Menurut teman dan mantan rekan satu tim, Summaya Kainat, Raza yang berusia 27 tahun meninggalkan rumah di pinggiran Quetta, empat bulan lalu. Ia melintas perbatasan barat daya Pakistan memasuki Iran dan kemudian pergi ke Turki, dengan tujuan akhir mencapai Italia atau Australia untuk mencari suaka di sana.
Raza adalah anggota minoritas Muslim Syiah Hazara, sebuah sekte yang kerap menjadi target kelompok bersenjata, dan memilih mencari suaka karena ia yakin lebih mudah mendapat status pengungsi setelah masuk secara ilegal ke negara-negara itu daripada mendapatkan visa reguler, kata Kainat.

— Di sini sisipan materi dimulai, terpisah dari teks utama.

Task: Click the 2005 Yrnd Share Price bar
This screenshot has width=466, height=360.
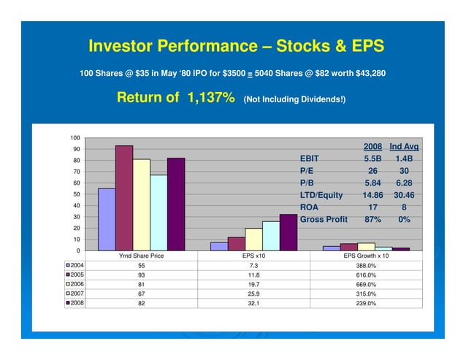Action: point(124,198)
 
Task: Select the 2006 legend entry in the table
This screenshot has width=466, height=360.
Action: point(75,284)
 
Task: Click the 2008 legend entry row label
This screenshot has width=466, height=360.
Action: point(75,302)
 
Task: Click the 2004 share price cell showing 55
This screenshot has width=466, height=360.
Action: point(140,267)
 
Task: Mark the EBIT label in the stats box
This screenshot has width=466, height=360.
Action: point(309,158)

"Ia adalah satu-satunya pencari nafkah dalam keluarga,” kata Kainat kepada Reuters di rumah keluarga Raza yang sederhana, sementara ibunya yang janda dan adiknya terus menangis di sebuah rumah yang berubah menjadi tempat penghormatan sementara yang dipenuhi piagam-piagam, medali-medali dan trofi-trofi untuk merayakan prestasi olahraganya.
“Ia juga mengatakan kepada saya segera setelah mendapatkan pekerjaan, ia akan membawa anaknya Hasan bersamanya,” kata Kainat, tentang putra Raza yang berusia tiga tahun yang tak dapat berbicara atau bergerak tanpa dibantu.
Ibu Raza dan anggota keluarga lainnya tidak mau diwawancara untuk kisah ini.
Raza adalah salah satu dari dua orang berkebangsaan Pakistan yang dikatakan menteri luar negeri tewas dalam kecelakaan kapal laut itu. Tujuh belas warga Pakistan lainnya diselamatkan, sementara dua orang masih hilang, kata kementerian dalam sebuah pernyataan, Kamis.
Kapal, yang menurut pihak berwenang sedang membawa 200 imigran, karam di laut yang ganas, Minggu dini hari, 26 Februari 2023. Mereka yang berada di kapal sebagian besar dari Afghanistan.